As it was, Tim hadn’t been able to get out of the evening’s reservation. Tim also couldn’t, for the life of him, remember what the reservation was for, exactly. If he wasn’t already running low on time (even for a fashionably late arrival), he would have gotten on his laptop to poke through his “mission” files. Which were actually files on anything, everything, anyone, and everyone. There was entire systems of sub-folders devoted to parties, usual invites, the preferred charities of usual invites, dirt on the usual invites and the charities, and pre-scripted conversations that were okay to have, even in mixed company or around reporters.

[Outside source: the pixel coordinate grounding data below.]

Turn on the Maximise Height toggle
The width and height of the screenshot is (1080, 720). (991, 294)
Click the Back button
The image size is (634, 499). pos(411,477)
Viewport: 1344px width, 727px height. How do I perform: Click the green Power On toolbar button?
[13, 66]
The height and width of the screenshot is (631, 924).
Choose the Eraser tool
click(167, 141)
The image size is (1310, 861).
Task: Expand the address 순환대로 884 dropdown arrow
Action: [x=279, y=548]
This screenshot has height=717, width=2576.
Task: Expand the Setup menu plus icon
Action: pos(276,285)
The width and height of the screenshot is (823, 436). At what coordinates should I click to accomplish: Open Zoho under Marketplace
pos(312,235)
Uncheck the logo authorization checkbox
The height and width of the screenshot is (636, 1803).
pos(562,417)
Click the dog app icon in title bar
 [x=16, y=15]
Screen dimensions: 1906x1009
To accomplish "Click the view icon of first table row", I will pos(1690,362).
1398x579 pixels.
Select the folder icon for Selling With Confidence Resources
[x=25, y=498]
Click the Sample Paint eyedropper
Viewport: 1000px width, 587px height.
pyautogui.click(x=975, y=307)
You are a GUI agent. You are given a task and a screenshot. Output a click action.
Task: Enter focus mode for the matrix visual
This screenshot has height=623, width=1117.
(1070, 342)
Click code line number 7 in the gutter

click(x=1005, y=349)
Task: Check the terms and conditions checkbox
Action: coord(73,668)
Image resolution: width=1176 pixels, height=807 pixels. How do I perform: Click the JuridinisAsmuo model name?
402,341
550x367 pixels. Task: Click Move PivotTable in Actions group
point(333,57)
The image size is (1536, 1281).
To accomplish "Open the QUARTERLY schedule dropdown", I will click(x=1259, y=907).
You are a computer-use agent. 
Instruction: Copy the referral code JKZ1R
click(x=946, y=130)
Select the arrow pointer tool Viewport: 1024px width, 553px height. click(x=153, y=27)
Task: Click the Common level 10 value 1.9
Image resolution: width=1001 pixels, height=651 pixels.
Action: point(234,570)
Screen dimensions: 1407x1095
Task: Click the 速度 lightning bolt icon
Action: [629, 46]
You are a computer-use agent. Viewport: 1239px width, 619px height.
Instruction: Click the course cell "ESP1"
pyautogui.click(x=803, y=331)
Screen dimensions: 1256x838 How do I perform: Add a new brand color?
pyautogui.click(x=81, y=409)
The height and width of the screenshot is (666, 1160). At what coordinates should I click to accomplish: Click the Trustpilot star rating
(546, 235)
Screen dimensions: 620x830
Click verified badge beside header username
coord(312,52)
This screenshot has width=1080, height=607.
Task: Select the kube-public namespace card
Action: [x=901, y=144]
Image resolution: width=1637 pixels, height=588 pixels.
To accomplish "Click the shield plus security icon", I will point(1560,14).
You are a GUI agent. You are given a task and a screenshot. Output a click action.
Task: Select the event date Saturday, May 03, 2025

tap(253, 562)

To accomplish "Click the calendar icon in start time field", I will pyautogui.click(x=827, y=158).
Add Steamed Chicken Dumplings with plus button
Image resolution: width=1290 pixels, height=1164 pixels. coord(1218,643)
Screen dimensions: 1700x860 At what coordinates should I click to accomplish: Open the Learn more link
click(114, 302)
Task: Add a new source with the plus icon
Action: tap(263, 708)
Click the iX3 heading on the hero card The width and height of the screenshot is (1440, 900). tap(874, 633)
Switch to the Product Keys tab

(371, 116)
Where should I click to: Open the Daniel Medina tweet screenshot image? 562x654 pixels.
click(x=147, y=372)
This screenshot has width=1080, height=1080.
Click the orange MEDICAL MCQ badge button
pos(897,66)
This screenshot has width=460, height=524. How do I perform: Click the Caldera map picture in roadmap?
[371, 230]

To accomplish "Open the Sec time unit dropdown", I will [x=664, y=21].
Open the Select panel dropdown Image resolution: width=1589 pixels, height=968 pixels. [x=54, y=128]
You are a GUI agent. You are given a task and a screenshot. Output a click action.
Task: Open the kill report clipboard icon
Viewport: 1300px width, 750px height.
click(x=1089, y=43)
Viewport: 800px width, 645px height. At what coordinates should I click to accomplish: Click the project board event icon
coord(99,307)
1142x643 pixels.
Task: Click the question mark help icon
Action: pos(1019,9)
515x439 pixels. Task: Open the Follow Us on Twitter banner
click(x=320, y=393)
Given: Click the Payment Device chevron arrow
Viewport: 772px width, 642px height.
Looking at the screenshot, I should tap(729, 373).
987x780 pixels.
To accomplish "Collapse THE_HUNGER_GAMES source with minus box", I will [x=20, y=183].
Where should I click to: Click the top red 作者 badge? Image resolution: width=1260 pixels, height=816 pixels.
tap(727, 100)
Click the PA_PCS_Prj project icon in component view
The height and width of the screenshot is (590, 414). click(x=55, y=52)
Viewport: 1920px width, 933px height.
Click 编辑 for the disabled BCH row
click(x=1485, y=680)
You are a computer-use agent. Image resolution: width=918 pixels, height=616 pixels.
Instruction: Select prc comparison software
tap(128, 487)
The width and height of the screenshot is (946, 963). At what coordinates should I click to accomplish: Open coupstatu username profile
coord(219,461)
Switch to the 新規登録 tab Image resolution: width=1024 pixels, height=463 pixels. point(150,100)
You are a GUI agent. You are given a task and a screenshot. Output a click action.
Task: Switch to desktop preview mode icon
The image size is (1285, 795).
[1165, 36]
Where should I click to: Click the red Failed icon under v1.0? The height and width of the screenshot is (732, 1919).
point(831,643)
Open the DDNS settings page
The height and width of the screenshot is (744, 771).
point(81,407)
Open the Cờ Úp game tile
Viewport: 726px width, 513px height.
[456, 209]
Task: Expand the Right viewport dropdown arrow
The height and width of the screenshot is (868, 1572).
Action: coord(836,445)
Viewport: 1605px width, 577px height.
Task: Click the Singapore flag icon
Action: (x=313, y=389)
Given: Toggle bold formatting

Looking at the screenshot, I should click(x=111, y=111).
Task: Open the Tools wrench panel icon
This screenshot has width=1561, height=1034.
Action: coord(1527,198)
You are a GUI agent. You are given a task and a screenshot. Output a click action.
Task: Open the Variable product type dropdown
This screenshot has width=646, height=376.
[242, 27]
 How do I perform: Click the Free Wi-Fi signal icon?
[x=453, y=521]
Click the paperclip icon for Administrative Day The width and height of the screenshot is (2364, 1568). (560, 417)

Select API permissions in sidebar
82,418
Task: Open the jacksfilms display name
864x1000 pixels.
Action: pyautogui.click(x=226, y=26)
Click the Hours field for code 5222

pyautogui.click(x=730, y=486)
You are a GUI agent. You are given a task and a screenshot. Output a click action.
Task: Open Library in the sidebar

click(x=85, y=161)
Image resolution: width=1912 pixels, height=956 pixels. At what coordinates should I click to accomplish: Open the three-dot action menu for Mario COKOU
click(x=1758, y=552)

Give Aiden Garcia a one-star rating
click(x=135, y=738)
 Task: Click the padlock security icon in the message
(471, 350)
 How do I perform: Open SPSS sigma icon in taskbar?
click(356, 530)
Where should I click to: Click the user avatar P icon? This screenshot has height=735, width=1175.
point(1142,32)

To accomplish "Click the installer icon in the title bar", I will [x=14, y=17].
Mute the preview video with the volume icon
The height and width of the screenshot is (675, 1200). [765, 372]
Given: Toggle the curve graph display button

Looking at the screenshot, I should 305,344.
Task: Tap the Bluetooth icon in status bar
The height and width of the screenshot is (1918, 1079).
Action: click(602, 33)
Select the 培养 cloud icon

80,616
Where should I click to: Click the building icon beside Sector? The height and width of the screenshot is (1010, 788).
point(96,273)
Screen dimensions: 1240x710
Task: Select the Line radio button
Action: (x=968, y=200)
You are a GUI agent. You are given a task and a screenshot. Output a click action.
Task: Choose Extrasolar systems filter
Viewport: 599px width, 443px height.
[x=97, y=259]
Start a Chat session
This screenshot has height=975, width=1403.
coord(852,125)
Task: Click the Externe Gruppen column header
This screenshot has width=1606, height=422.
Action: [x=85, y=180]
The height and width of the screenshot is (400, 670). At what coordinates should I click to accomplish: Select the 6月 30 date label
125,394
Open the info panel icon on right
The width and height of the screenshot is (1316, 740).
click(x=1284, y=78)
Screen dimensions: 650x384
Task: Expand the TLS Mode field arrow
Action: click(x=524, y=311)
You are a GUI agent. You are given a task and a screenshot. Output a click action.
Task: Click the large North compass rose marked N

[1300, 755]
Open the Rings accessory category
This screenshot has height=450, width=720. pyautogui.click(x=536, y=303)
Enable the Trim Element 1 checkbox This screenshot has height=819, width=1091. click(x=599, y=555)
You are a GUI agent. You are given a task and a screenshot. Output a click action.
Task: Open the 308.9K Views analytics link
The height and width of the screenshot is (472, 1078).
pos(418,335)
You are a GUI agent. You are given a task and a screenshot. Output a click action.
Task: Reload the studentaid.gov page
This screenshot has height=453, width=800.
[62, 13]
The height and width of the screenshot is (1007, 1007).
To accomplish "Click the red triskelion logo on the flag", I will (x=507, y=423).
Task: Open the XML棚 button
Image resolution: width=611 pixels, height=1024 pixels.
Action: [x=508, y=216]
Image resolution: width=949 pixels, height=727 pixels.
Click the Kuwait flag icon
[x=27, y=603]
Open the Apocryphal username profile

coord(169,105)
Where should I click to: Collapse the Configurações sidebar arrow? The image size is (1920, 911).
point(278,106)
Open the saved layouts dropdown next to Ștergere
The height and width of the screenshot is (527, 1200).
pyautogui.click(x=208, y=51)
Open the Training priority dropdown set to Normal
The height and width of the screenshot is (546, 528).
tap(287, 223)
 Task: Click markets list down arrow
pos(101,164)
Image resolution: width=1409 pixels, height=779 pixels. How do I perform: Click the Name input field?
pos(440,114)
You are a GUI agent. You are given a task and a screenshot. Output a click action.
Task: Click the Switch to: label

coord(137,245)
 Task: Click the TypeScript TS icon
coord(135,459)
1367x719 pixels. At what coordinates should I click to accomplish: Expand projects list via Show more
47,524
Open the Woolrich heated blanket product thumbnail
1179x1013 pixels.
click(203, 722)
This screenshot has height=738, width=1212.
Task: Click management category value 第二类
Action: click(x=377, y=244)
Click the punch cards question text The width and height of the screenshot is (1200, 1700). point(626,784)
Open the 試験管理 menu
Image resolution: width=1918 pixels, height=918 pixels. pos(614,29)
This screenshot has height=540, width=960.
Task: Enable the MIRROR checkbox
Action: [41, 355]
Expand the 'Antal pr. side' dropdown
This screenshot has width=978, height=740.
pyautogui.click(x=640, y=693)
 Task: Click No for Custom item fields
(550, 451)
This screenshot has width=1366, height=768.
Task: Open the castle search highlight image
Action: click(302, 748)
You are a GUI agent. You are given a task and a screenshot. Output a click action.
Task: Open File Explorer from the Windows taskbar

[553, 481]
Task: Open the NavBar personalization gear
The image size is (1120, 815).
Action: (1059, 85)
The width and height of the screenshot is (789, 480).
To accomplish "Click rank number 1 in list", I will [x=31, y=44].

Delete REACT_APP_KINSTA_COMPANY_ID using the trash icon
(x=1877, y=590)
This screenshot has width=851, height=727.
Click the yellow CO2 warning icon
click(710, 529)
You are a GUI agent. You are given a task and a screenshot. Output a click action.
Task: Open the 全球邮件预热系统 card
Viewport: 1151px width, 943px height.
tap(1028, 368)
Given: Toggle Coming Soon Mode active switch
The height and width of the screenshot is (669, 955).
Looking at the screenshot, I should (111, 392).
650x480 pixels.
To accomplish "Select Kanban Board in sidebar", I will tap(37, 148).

Tim liked to be prepared, okay? He was also an ace at procrastination, and spent an entire weekend of procrastination writing out the labyrinthian system of notes, documents, folders, and PowerPoint presentations relating to Wayne Galas, Police Balls, and Charity Balls that weren’t held by the Waynes.

Or, rather, the Wayne.

And/or Alfred, who handled Bruce’s appointments and reservations, particularly on crime-heavy weeks.

Tim shook himself out of his thoughts, which were about as helpful and on-topic as a Nativity set in a Hanukkah display, and walked over to his closet. Polos were out. Tim wasn’t sure why he owned them, anyway. He never wore them off a golf course, and he never went to a golf course unless forced.

The dress shirts were primarily white, and he couldn’t help but think of Steph as he looked at them. Rather, he couldn’t help but think of how “black is lit, white sucks ass,” as Steph had so eloquently put it, in the mall. Tim scowled and picked out a white dress shirt, anyway, laying it on his bed before returning to his closet for a blazer.

Well. No.

Returning to his closet to agonize between one of his more comfortable-fit suits, and a plain blazer. He might have been able to get away with black jeans, particularly if Bruce was in a big hurry to get out the door. But it was a gamble. He might just get sent back to his room to change into dress pants…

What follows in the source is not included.